HD DVD has officially launched in the US, as Toshiba shipped 10,000 of its first HD DVD players to stores across the US, from where they were quickly sold out according to reports. And initial reviews of the products seem to be positive so far.

Although the launch of HD DVD was marked by conflicting announcements and date changes, the format has managed to launch with two studios releasing three movies in the next-generation optical disc format. However it is reported that each title will only have a shipment of 10,000 or less, to coincide with the volume of players shipped.

However, whether the head start on Blu-ray will give HD DVD the advantage in the market is still to be seen.
"A lot is to be said about getting it to market sooner, but it's the question of what you are going to play on it that matters," said Andy Parsons, a spokesman for Blu-ray, noting the majority of Hollywood's major studios have thrown their support behind Blu-ray.

Sony expects to ship its first Blu-ray titles on May 23 with the first Blu-ray player by Samsung Corp. due out in late June, although Parsons said it may be possible to equip a computer with a Pioneer Corp. Blu-ray computer drive before then.

However, the Blu-Ray delays have meant that Toshiba and its HD-DVD standard enjoy, for now, an uncontested market.

Industry-watchers ABI Research, claimed this week HD DVD will have taken almost 70 per cent of the high-definition media market by the end of the year, leaving rival format Blu-ray Disc with a market share of just 30 per cent.

Polarising the issue as a Sony vs Toshiba fight, ABI does note that Sony's Blu-ray player is four months away, while Toshiba's HD-A1 and HD-XA1 HD DVD players are shipping in the US now. It also has a price advantage as Toshiba's players are about half the price of the competing Blu-ray Disc players.

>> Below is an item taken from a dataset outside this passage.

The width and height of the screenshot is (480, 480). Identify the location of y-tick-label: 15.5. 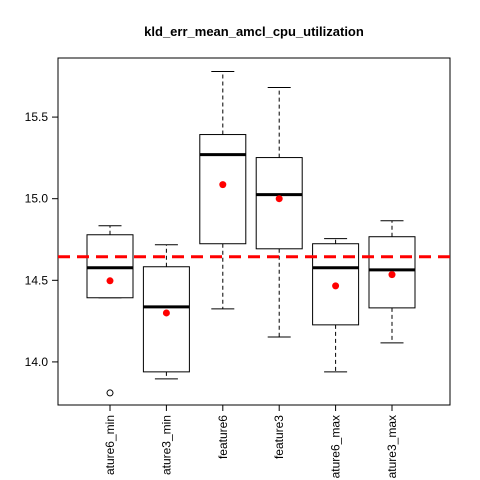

However, with the launch of the Samsung player in June and the PlayStation 3 in November, ABI expects the picture may change in 2007 as these factors could well start reversing the two formats’ relative market positions.

An early market lead is important for HD DVD as content providers will look for one format to establish itself above the other, allowing them to move behind it. A few studios support both formats, but most favour one or the other. Those promoting Blu-ray may be tempted to shift allegiance, or decide to support both formats, if HD DVD builds a clear lead early on.